**PROBLEM REQUIREMENTS:** Once you have read the records, write them out again exactly.
○ ○ ○ ○
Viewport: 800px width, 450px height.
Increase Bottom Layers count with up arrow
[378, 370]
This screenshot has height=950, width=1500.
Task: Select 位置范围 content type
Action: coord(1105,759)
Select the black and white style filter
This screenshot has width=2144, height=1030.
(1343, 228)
○ ○ ○ ○
**EXPECTED ANSWER:**
Viewport: 800px width, 450px height.
Increase Bottom Layers count with up arrow
[378, 370]
This screenshot has height=950, width=1500.
Task: Select 位置范围 content type
Action: coord(1105,759)
Select the black and white style filter
This screenshot has width=2144, height=1030.
(1343, 228)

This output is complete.